Sowohl 2008 als auch 2009 wurden jeweils zu etwa gleichen Teilen (ca. 30%) Parks in der Region 1, 2 sowie Region 3 beprobt. Bei den 2008 als STEC-positiv identifizierten Parks handelte es sich um drei Wildparks. Ein signifikanter Zusammenhang zum Vorkommen von STEC/EPEC in Wildparks zeigte sich verglichen mit zoologischen Gärten (p=0,0227). Die positiven Parks stammten aus Region 2 und 3. Das Kaninchenisolat der Serogruppe O157 stammte aus der Region 2. Im Jahr 2009 konnten STEC/EPEC positive Parks in allen drei Regionen und in jedem Zootyp detektiert werden. Somit konnten keine signifikanten Unterschiede zwischen dem Vorkommen von STEC/EPEC und der Region oder dem Zootyp festgestellt werden.

Das Gehegemanagement unterschied sich in allen 56 Parks nur unwesentlich und hatte keinen Einfluss auf das Vorkommen von STEC/EPEC. Lediglich Parks, in

denen der Tierpfleger selbst landwirtschaftliche Nutztierhaltung betrieb, waren 2009 signifikant (p=0,0033) weniger STEC/EPEC-positiv. Möglicherweise sind diese Tierpfleger was die Infektions- und Seuchengefahr betrifft sensibilisierter, was evtl.

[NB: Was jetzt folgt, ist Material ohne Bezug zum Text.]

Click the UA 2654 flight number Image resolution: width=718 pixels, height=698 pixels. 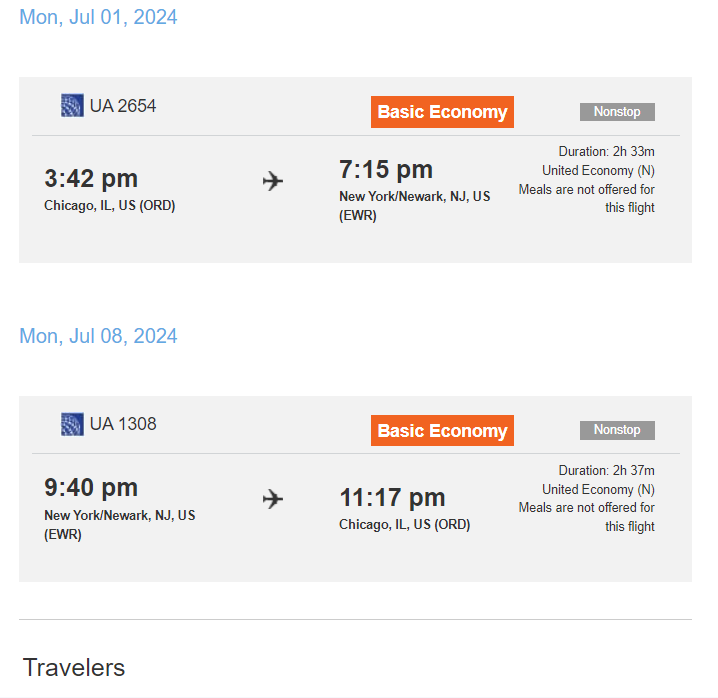(123, 106)
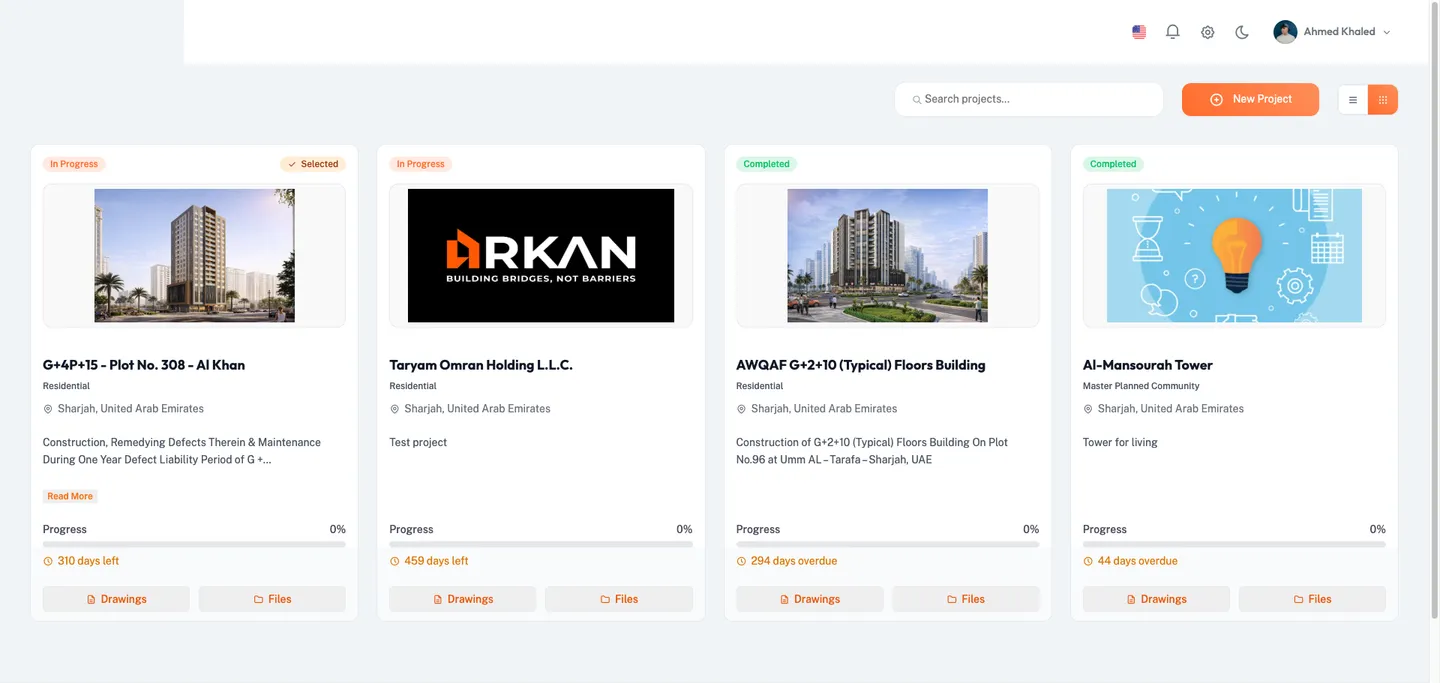Select the grid view layout icon
Viewport: 1440px width, 683px height.
point(1383,99)
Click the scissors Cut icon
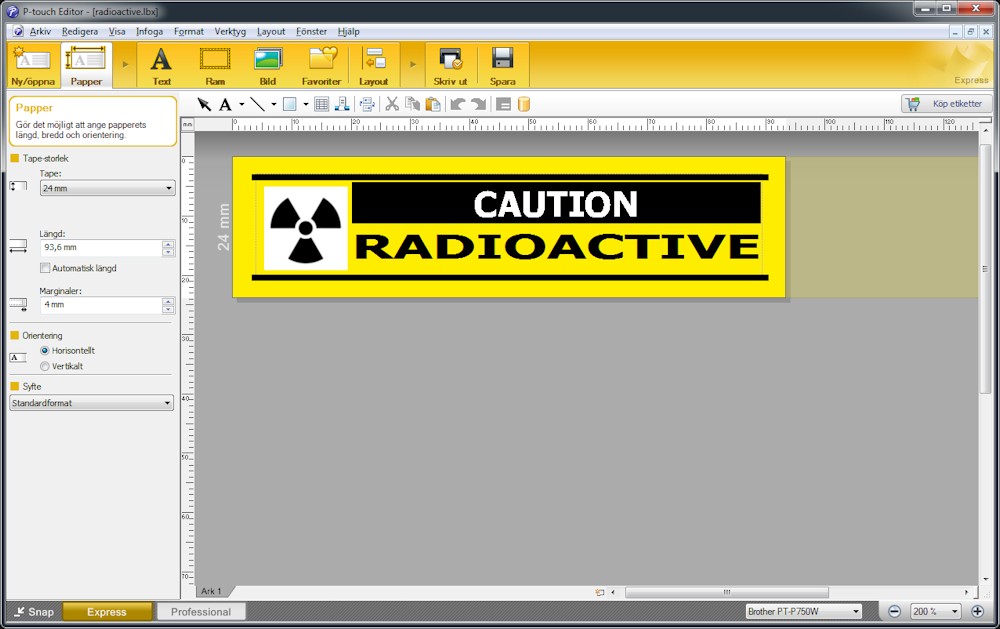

zu einer besseren Hygiene und somit geringerer Reinfektion der Tiere führt. Die Gehege wurden zum größten Teil (87,5%) täglich, jedoch sowohl Ställe als auch Ausläufe zu über 80% nur trocken gereinigt. Ein Handwaschbecken für Besucher in unmittelbarer Nähe zum Streichelgehege gab es erfreulicherweise in über der Hälfte (53,6%) der untersuchten Zoos, doch leider werden die Besucher nur in 12,5% auf die Möglichkeit des Händewaschens hingewiesen. Allerdings ist eine abschließende Beurteilung z.B. der Erregerverschleppung innerhalb des Zoos sowie die Übertragung auf Besucher nicht möglich, da weder Nichtstreicheltiere noch Besucher bezüglich STEC/EPEC untersucht wurden.

Abschließend bleibt zu sagen, dass in Anbetracht der jährlichen Besucherzahlen und den bisher nur wenigen nachgewiesenen Infektionen, die tatsächlich auf einen Besuch im Streichelgehege zurückzuführen sind, die Infektionsgefahr in deutschen Streichelzoos trotz der hohen STEC/EPEC-Prävalenz relativ gering ist. Die gewissenhafte Einhaltung einiger einfacher Hygieneregeln seitens der Besucher wird dafür jedoch vorausgesetzt. Die sachliche Aufklärung und Sensibilisierung der Besucher sowie Tierpfleger gegenüber Zoonoserisiken ist Aufgabe des Parkbetreibers und sollte in den meisten deutschen Streichelzoos verbessert werden. Die vorliegende Arbeit ist die bisher umfangreichste durchgeführte Studie zur Erhebung des STEC/EPEC-Vorkommens in deutschen Streichelgehegen. Auch wenn in diesen Untersuchungen keine signifikanten regionalen, den Zootyp betreffenden oder Gehegemanagement bedingten Unterschiede bezüglich des STEC/EPEC-Vorkommens belegt werden konnten, so sind die gewonnenen Ergebnisse trotz des Methodenwechsels zumindest bedingt auf die STEC/EPEC-Situation in den gesamten deutschen Streichelzoos übertragbar.